Les Samis forment un peuple autochtone de la Laponie, région couvrant le nord de la Suède, de la Norvège et de la Finlande ainsi que la péninsule que Kola, en Russie. Une région qu’ils qualifient eux-mêmes de Sápmi. A noter : le terme de « Lapons », venant de la racine suédoise lapp signifiant «porteur de haillons », serait originellement péjoratif, et donc aujourd’hui peu à peu abandonné…

Leur endonymeSaami dans leur propre langue, est également parfois écrit «Sámi», «Sames», «Samés» ou encore «Sâmes». Ils parlent les langues sames, du groupe finno-ougrien (venu de l’Oural), et leur ADN révèle qu’ils ont du sang sibérien… Probablement originaires de l’Oural, ils occupent l’extrême-nord de l’Europe d’aujourd’hui dès l’Âge du Bronze, à l’instar des peuplades finnoises et estoniennes, du même groupe linguistique. Tout comme les Lakoutes, une ethnie turcophone vivant en Sibérie orientale, les Samis possèdent une petite contribution génétique d’Asie de l’Est très ancienne.

Pour les Samis, le territoire n’a pas le même sens que dans la pensée occidentale. Ils estiment en effet qu’un territoire n’est pas simplement l’objectivation d’une aire, codifiable et communicable à volonté via la cartographie : ils considèrent, au contraire, que le territoire ne peut être appréhendé qu’en étant vécu de l’intérieur. Ainsi, chaque repère géographique, comme une rivière par exemple, n’a du sens qu’à travers les activités et les souvenirs qui y sont associés, ce qui explique que chaque élément naturel ait son propre chant joik. Le joik est une manière de rendre présent le lieu évoqué, d’invoquer la perception d’un ailleurs. Voilà qui n’est pas sans me rappeler, à titre tout à fait personnel, le « Dreamtime » ou « Temps du Rêve » des Aborigènes en Australie !

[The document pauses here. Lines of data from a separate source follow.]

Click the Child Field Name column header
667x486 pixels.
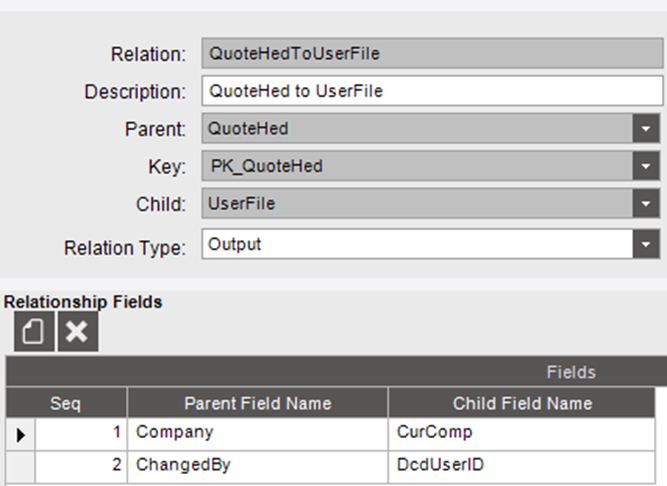522,403

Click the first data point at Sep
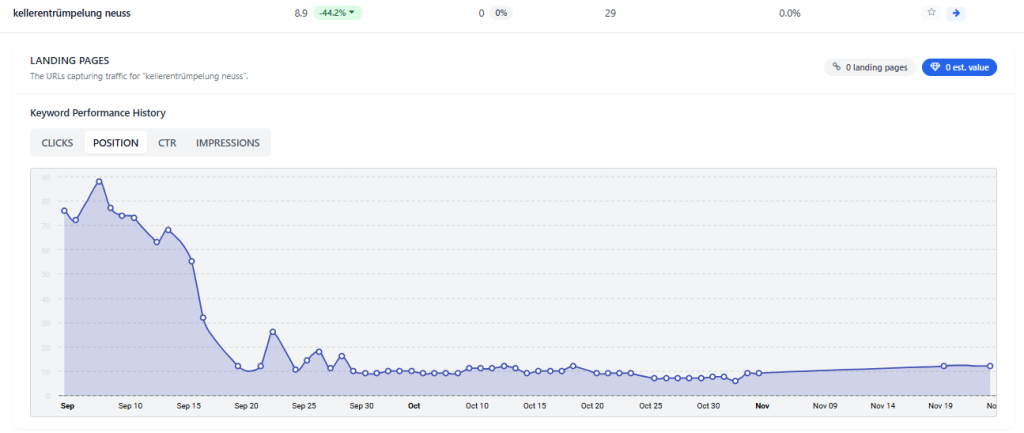point(64,211)
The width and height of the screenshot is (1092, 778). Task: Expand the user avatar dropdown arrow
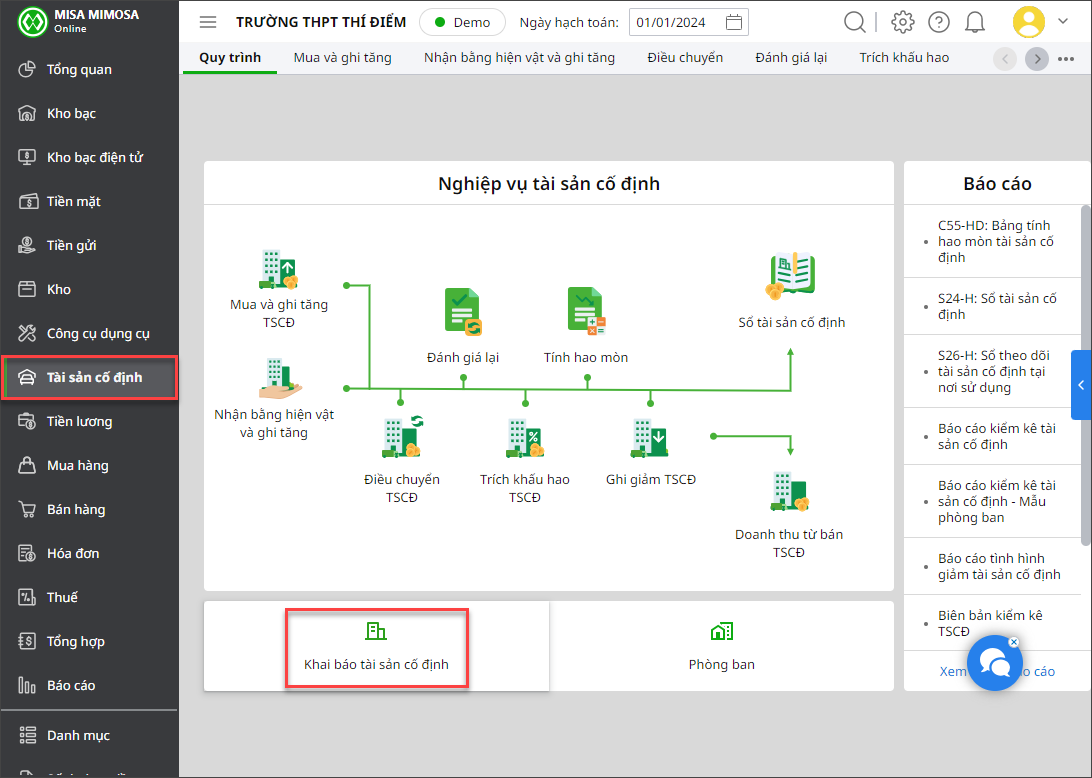tap(1063, 21)
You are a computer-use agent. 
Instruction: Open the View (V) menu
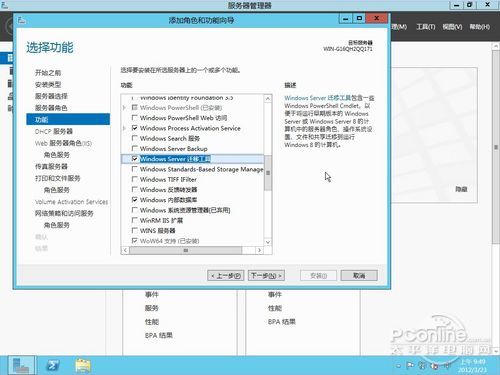[452, 27]
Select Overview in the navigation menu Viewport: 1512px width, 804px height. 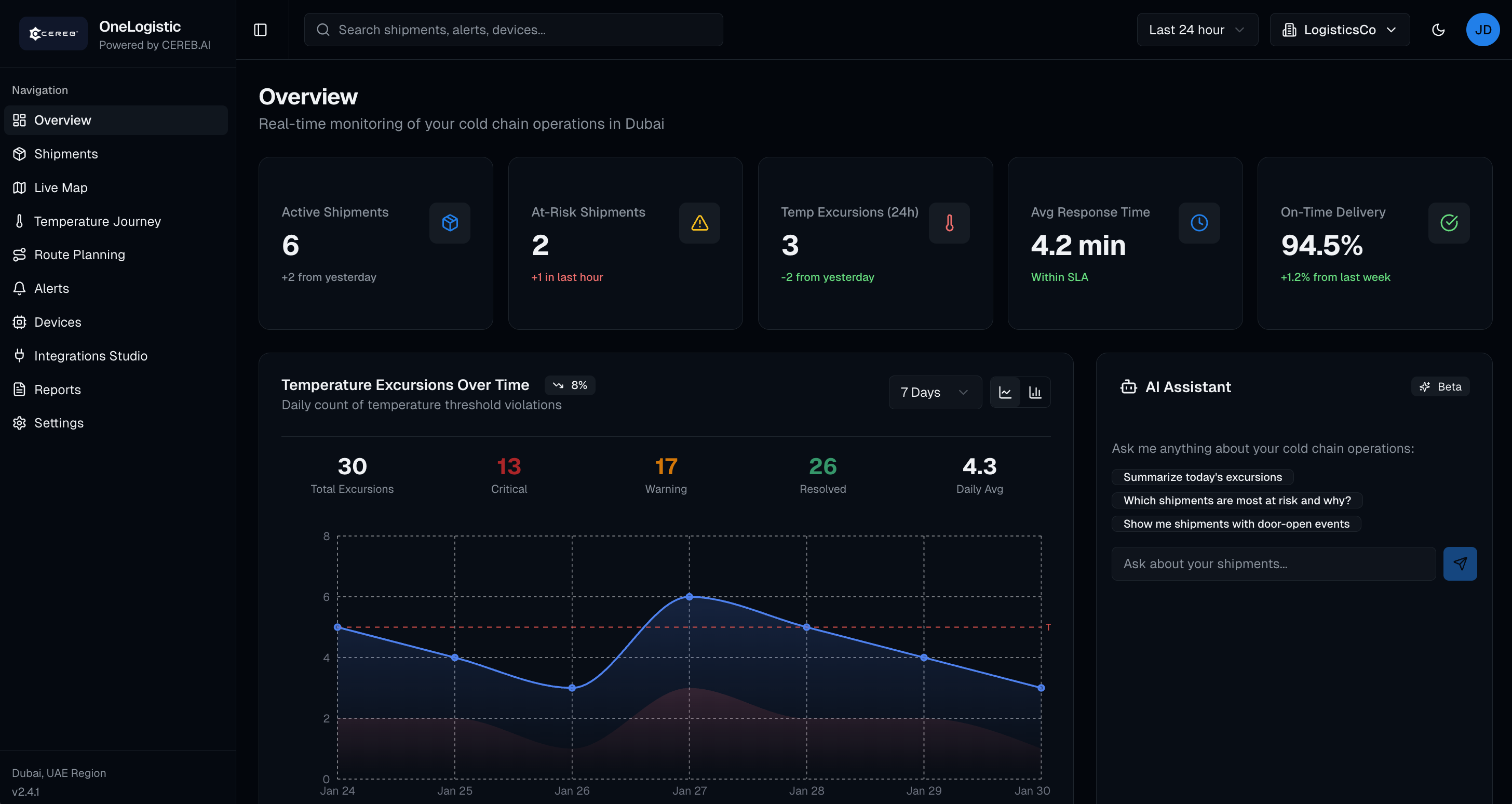pos(62,120)
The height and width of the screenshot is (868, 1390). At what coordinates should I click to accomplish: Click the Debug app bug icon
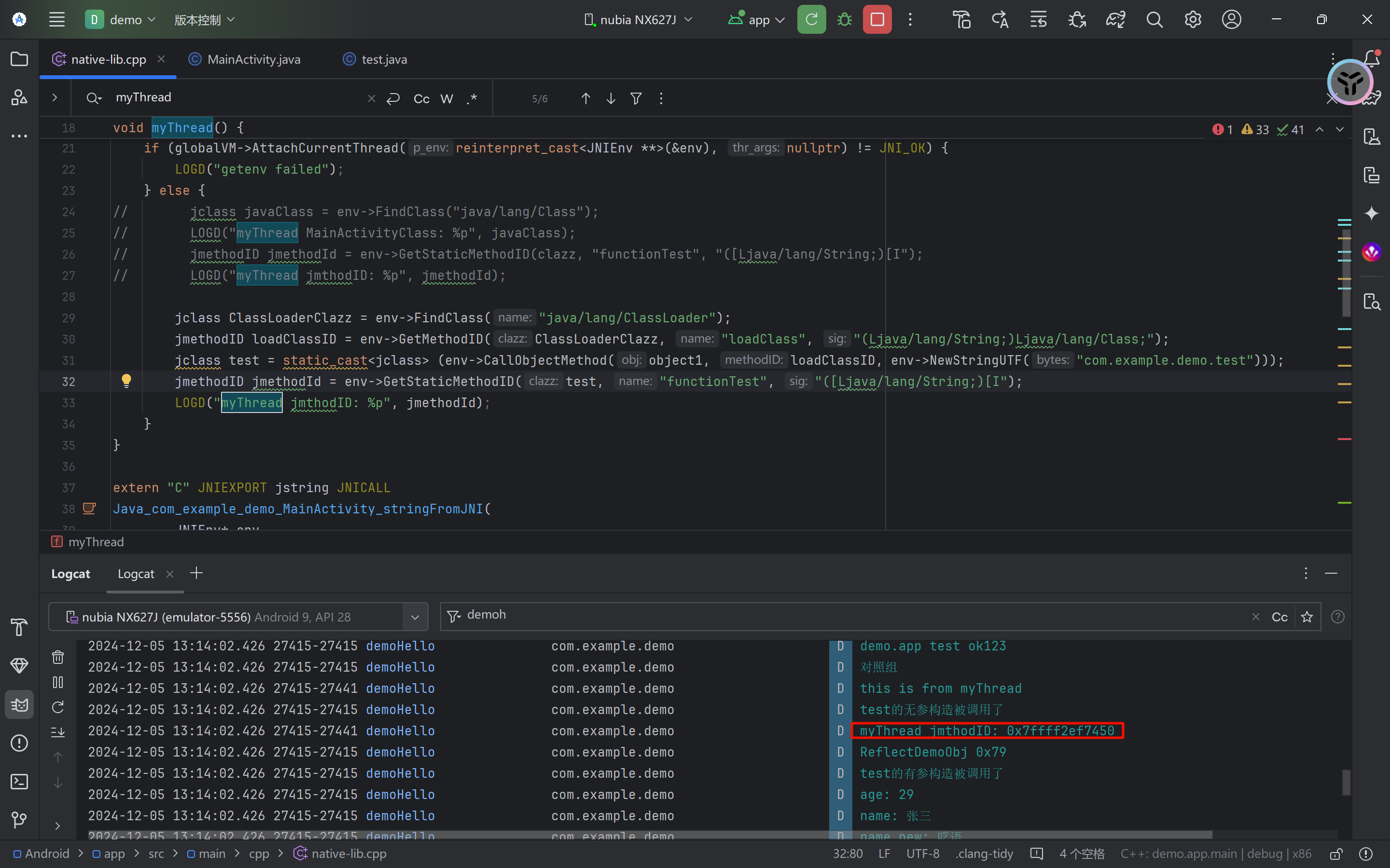point(844,19)
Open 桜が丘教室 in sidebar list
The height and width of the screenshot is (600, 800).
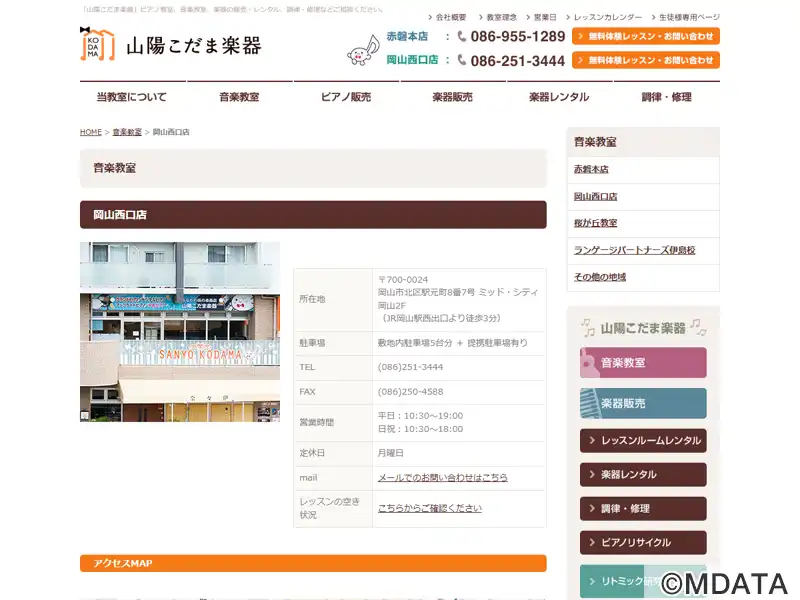coord(595,223)
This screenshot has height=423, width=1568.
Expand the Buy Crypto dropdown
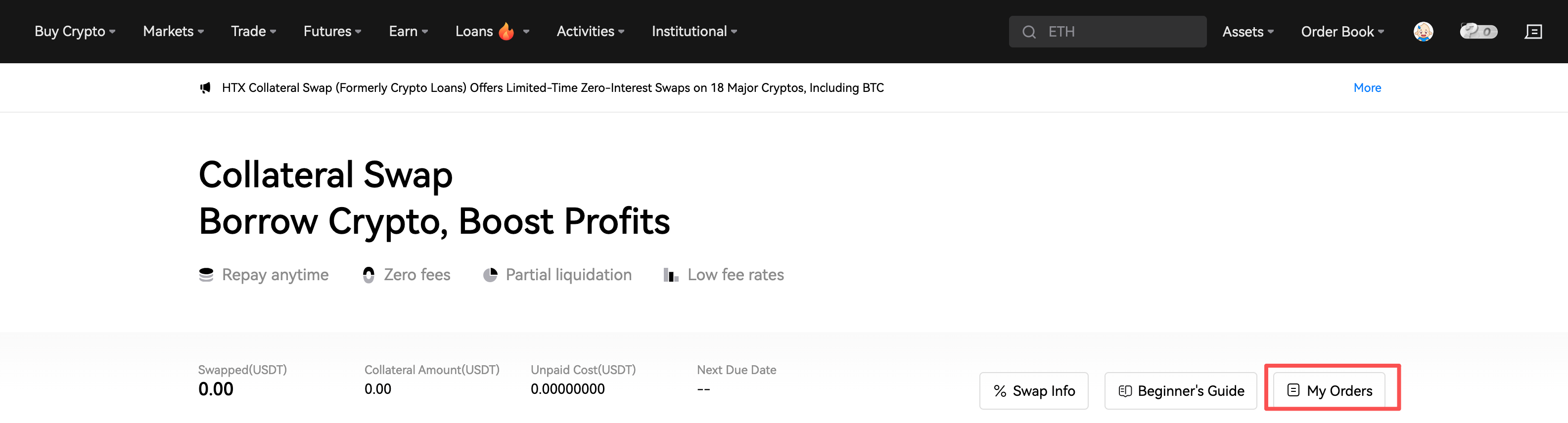pos(74,32)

Un peuple progressivement refoulé vers le nord

Au début de « l’ère commune » (= période après Jésus Christ), les Samis descendent vers le sud de la péninsule scandinave et dans l’extrême nord-ouest de la Russie actuelle (Carélie). Mais à partir de l’ère viking, ils seront progressivement refoulés vers le nord, où leur territoire, au fil des siècles, se rétrécit peu à peu comme peau de chagrin.

Au IXe siècle, en effet, les Vikings comment à se déplacer vers la Laponie et à lever des impôts en nature (peaux de bêtes) chez les Samis.

En 1542, le roi suédois Gustave Ier Vasa décide que toutes les terres au nord de son royaume, selon lui inhabitées, appartiennent à la couronne suédoise (un parallèle stupéfiant avec la « conquête » blanche de l’Australie, déclarée terra nullius par les Anglais lors de leur installation en 1788… malgré ses centaines de milliers d’habitants aborigènes…).

Puis, à partir du XVIIe siècle, c’est l’exploitation minière de la Laponie par la Suède qui menace le mode de vie des locaux : des Samis sont forcés de transporter le minerai extrait sur leur traîneaux, dans des conditions cauchemardesques (ce qui n’est pas sans me rappeler, une fois encore, l’exploitation de la force de travail aborigène, par exemple dans l’industrie perlière du nord-ouest australien), dont découle l’exode d’une partie de la population vers la Norvège.

Puis en 1673, le roi de Suède encourage ses sujets à coloniser les régions du nord.

C’est aussi à partir du XVIIe siècle que l’œuvre d’évangélisation des Samis s’intensifie ; pour la première fois, on traduit en same des livres catéchiques. En Norvège (alors unie au Danemark), l’évangélisation est dynamisée au tournant du XVIIIe siècle.

Puis, au XIXe siècle, la révolution industrielle provoque une augmentation de la demande en minéraux divers et en charbon. En 1886, la Suède vote une « loi sur l’élevage des rennes » qui interdit aux Samis de posséder des terres ou des droits d’utilisation de l’eau… En 1920, un accord entre la Suède et la Norvège interdit aux éleveurs de faire traverser la frontière entre leurs pays à leurs troupeaux.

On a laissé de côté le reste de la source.